··· Provided material ···
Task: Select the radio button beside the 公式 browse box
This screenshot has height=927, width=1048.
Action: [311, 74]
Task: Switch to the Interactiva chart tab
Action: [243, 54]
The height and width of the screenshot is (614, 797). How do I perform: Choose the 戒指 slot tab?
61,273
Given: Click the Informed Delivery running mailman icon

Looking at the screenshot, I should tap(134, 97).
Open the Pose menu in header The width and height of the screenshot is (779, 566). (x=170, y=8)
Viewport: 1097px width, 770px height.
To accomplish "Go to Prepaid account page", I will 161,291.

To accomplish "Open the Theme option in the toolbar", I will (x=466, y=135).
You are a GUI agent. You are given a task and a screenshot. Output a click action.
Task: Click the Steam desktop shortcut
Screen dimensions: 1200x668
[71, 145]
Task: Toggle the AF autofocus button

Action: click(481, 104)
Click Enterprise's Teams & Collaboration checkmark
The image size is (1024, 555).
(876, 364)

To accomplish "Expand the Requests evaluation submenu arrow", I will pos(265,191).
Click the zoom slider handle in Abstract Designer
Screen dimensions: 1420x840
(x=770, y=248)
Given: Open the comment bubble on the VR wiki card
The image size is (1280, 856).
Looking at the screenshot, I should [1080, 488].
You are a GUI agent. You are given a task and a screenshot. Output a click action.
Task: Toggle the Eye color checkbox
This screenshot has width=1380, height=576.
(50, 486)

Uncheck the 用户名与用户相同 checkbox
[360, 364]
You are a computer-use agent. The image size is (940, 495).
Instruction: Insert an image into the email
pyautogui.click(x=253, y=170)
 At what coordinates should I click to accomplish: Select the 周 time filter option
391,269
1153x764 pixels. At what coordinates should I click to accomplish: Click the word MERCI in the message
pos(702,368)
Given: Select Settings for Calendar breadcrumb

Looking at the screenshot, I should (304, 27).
···
> _What this task involves_
The records above must be reproduced word for word.

> _Solution to this exercise_
Task: Select the radio button beside the 公式 browse box
This screenshot has height=927, width=1048.
Action: [311, 74]
Task: Switch to the Interactiva chart tab
Action: [243, 54]
The height and width of the screenshot is (614, 797). How do I perform: Choose the 戒指 slot tab?
61,273
Given: Click the Informed Delivery running mailman icon

Looking at the screenshot, I should tap(134, 97).
Open the Pose menu in header The width and height of the screenshot is (779, 566). (x=170, y=8)
Viewport: 1097px width, 770px height.
To accomplish "Go to Prepaid account page", I will 161,291.

To accomplish "Open the Theme option in the toolbar", I will (x=466, y=135).
You are a GUI agent. You are given a task and a screenshot. Output a click action.
Task: Click the Steam desktop shortcut
Screen dimensions: 1200x668
[71, 145]
Task: Toggle the AF autofocus button

Action: click(481, 104)
Click Enterprise's Teams & Collaboration checkmark
The image size is (1024, 555).
(876, 364)

To accomplish "Expand the Requests evaluation submenu arrow", I will pos(265,191).
Click the zoom slider handle in Abstract Designer
Screen dimensions: 1420x840
(x=770, y=248)
Given: Open the comment bubble on the VR wiki card
The image size is (1280, 856).
Looking at the screenshot, I should [1080, 488].
You are a GUI agent. You are given a task and a screenshot. Output a click action.
Task: Toggle the Eye color checkbox
This screenshot has width=1380, height=576.
(50, 486)

Uncheck the 用户名与用户相同 checkbox
[360, 364]
You are a computer-use agent. The image size is (940, 495).
Instruction: Insert an image into the email
pyautogui.click(x=253, y=170)
 At what coordinates should I click to accomplish: Select the 周 time filter option
391,269
1153x764 pixels. At what coordinates should I click to accomplish: Click the word MERCI in the message
pos(702,368)
Given: Select Settings for Calendar breadcrumb

Looking at the screenshot, I should (304, 27).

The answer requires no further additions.